Reproduce exactly the lines from the line containing "Sơn Tison (519, 829)" through the end of the records below, including both ends, and nothing else.

------------

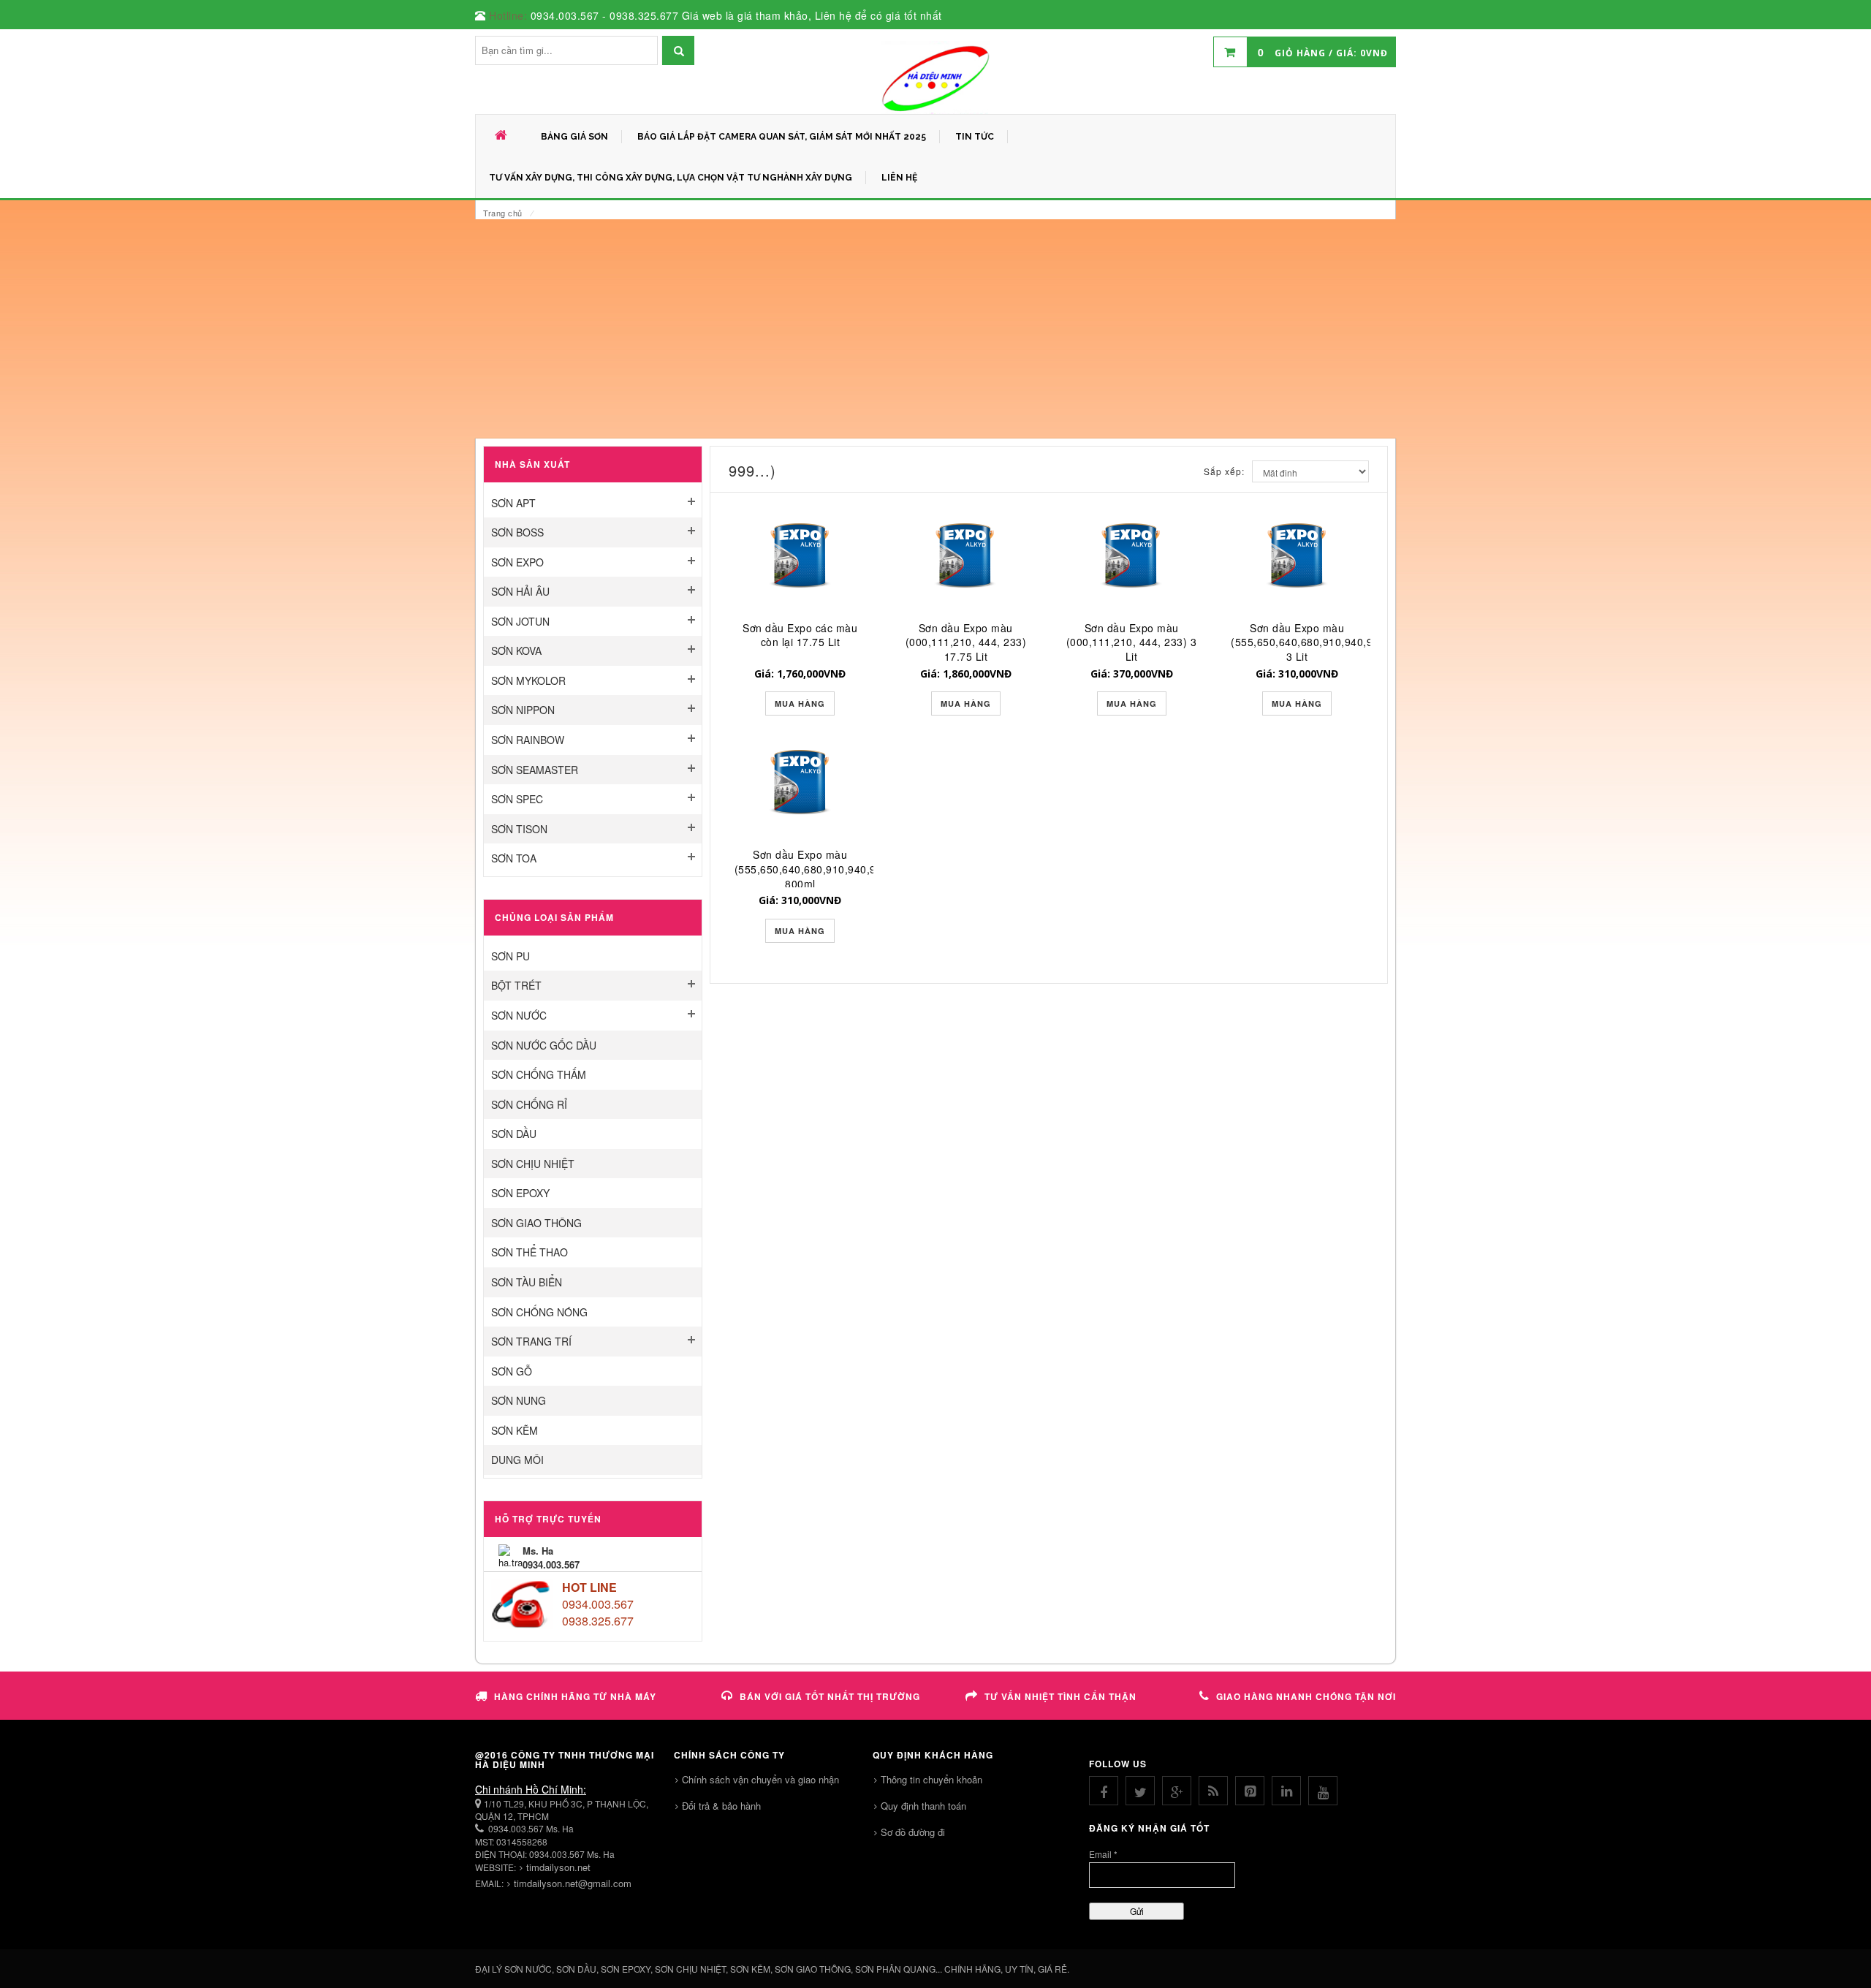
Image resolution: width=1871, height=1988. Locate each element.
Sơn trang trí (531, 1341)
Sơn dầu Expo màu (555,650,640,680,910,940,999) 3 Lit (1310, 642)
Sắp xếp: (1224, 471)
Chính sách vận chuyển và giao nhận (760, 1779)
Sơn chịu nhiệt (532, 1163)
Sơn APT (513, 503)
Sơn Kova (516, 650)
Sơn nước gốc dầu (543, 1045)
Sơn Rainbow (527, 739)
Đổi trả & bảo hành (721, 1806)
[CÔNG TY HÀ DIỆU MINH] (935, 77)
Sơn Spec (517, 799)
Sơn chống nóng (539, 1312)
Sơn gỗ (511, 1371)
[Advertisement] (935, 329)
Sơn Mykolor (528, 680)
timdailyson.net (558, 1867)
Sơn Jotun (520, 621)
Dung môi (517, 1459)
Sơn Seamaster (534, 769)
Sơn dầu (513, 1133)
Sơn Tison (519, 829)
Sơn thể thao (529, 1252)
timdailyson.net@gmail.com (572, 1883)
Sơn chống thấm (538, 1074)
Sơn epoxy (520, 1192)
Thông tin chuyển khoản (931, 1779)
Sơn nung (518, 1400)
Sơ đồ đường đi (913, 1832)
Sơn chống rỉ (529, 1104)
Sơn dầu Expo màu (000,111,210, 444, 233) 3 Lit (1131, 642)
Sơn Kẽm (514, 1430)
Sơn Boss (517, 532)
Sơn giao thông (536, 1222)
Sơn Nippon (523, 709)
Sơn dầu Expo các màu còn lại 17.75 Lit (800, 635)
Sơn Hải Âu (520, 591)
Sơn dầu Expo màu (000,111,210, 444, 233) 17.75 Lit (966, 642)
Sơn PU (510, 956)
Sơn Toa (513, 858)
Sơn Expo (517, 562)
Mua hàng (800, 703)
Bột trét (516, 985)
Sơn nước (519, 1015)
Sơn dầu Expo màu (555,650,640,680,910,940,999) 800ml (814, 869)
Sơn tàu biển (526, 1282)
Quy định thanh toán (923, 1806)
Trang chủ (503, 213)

------------

◆ Answer to this exercise
Sơn Tison (519, 829)
Sơn thể thao (529, 1252)
timdailyson.net@gmail.com (572, 1883)
Sơn chống thấm (538, 1074)
Sơn epoxy (520, 1192)
Thông tin chuyển khoản (931, 1779)
Sơn nung (518, 1400)
Sơ đồ đường đi (913, 1832)
Sơn chống rỉ (529, 1104)
Sơn dầu Expo màu (000,111,210, 444, 233) 3 Lit (1131, 642)
Sơn Kẽm (514, 1430)
Sơn Boss (517, 532)
Sơn giao thông (536, 1222)
Sơn Nippon (523, 709)
Sơn dầu Expo các màu còn lại 17.75 Lit (800, 635)
Sơn Hải Âu (520, 591)
Sơn dầu Expo màu (000,111,210, 444, 233) 17.75 Lit (966, 642)
Sơn PU (510, 956)
Sơn Toa (513, 858)
Sơn Expo (517, 562)
Mua hàng (800, 703)
Bột trét (516, 985)
Sơn nước (519, 1015)
Sơn dầu Expo màu (555,650,640,680,910,940,999) 800ml (814, 869)
Sơn tàu biển (526, 1282)
Quy định thanh toán (923, 1806)
Trang chủ (503, 213)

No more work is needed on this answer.